Les fanzines do-it-yourself : un bricolage radical au service d’un média banal
Dates: 17 au 29 janvier 2017
Lieu : Médiathèque La Grande Passerelle, Saint-Malo (35).
Cette exposition présente des fanzines, c’est-à-dire des journaux fait par des amateurs passionnés. L’exposition s’attarde sur la diversité formelle et éditoriale de ces journaux apparus au début des années 1930 dans l’univers de la science-fiction américaine.
Magazine de fans, le fanzine a cette particularité d’être parfois monothématique, pour ne pas dire monomaniaque. Son objet éditorial est alors unique : un artiste (Voodoo Smile et Anomalie sur The Cure, French Violation sur Depeche Mode, Heartland sur The Sisters of Mercy, Thoughtforms sur Lush, Ride the Network sur Ride), une série télévisée (Laura in the Sky sur Twin Peaks), une équipe de foot…
Magazine amateur fait avec les moyens du bord, il dispose d’une totale liberté éditoriale et graphique, lui permettant de s’affranchir de toutes les règles médiatiques classiques. Il est littéralement « bricolé » : avec de la colle et des ciseaux pour les premiers fanzines punks créés à partir de 1976 et qui ont su imposer un nouveau langage esthétique, parfois radical, mais imités dans de nombreuses autres sphères subculturelles depuis lors (fanzines de cinéma, de BD, de football, etc.). Le fanzine est un moyen d’expression démocratique, ouvert à tous. Il est publié par de petits collectifs ou par une seule personne qui peut choisir de se mettre en scène dans le journal, qui devient alors un perzine (personal zine), sorte de journal intime publié à quelques exemplaires (Bloom, Rad Party). La vertu thérapeutique des fanzines est reconnue depuis longtemps et des ateliers sont souvent organisés dans les établissements psychiatriques ou pénitentiaires (Cordel de Mimile) : le processus de création du fanzine est un moyen de libérer les tensions intérieures ou les angoisses, une évasion symbolique de son propre corps (Dancing with Myself) ou de sa cellule.

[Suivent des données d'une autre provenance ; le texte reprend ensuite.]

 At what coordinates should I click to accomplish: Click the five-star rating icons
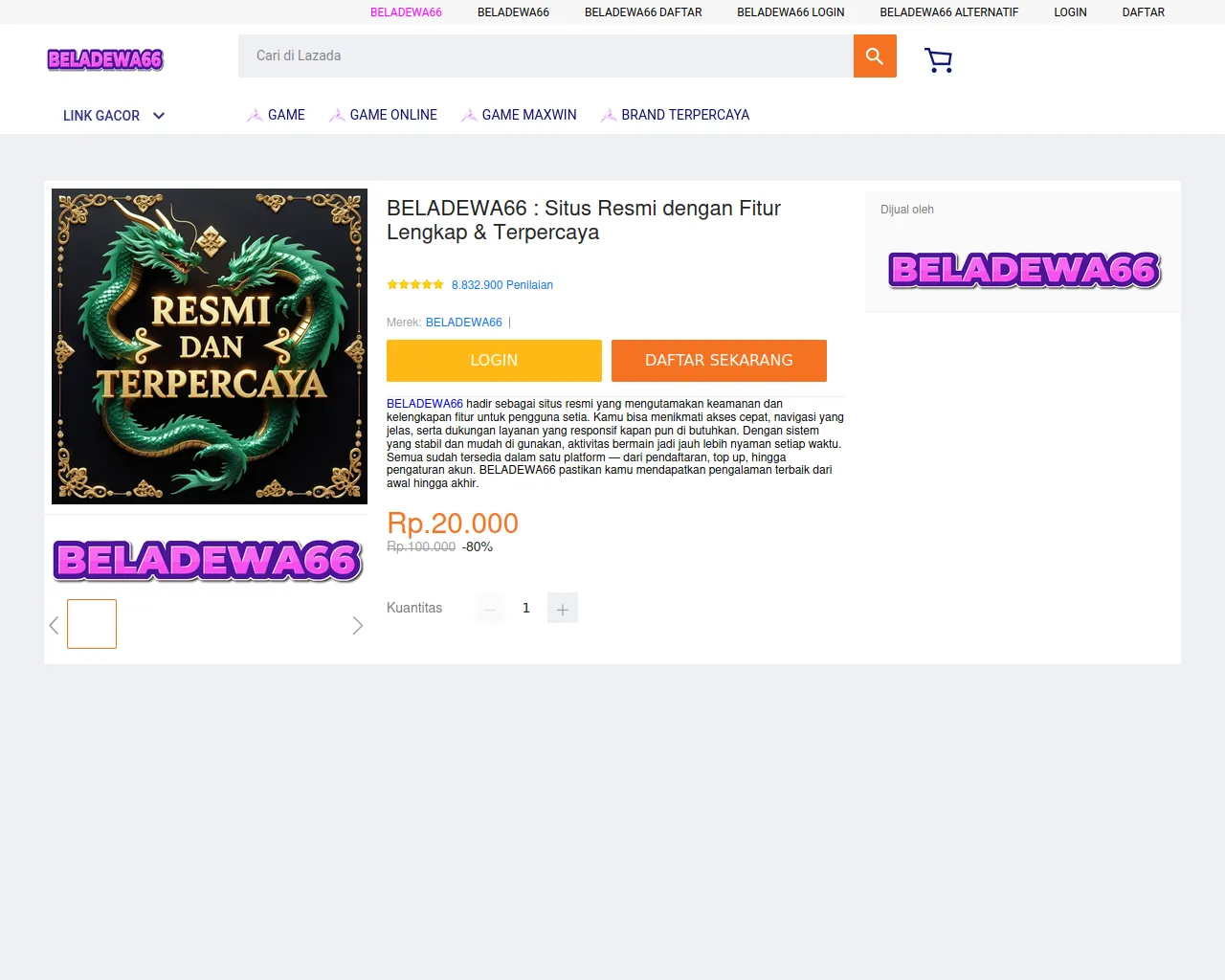coord(415,285)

Bricoler, c’est faire avec les moyens du bord, c’est l’obligation de faire reposer son média sur une économie de moyens qui invite au recyclage ou au détournement de l’usage premier de divers matériaux ; ainsi, la reliure du fanzine se permet-elle quelques coquetteries : rivets-pop, attaches parisiennes, écrous et boulons, bouts de ficelle…

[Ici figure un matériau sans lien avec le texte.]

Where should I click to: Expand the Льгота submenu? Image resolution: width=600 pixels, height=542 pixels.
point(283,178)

Le fanzine, en tant que média alternatif, est un moyen pour les classes populaires, traditionnellement écartée de la production médiatique, d’acquérir un certain pouvoir (les sociologues parlent d’« empowerment »). Le fanzine peut alors devenir un véritable tremplin social. Ainsi des fanzines tels que Magic Mushroom (né à Saint-Malo en 1991 en même temps que le festival La Route du Rock) est-il devenu Magic !, un magazine musical d’audience nationale publié sans discontinuité jusqu’en 2016. C’est encore plus vrai dans le domaine de la bande-dessinée où tous les auteurs publiés dans par de grands éditeurs ont commencé leur carrière en publiant leurs dessins dans des BDzines, souvent autoédités d’ailleurs.
L’artzine est une catégorie à part, en plein renouveau depuis une dizaine d’année : il est le terrain d’expression et d’expérimentation d’artistes plasticiens qui privilégie la diffusion restreinte, le circuit court plutôt que l’édition de prestige des galeries d’art. Là encore, la démarche repose sur la volonté de contrôler sa vie et, en l’occurrence, son œuvre artistique.
Un mur de fanzines de 9 m² permettra de consulter de nombreux fanzines musicaux issus des courants punk, hardcore, metal et gothiques.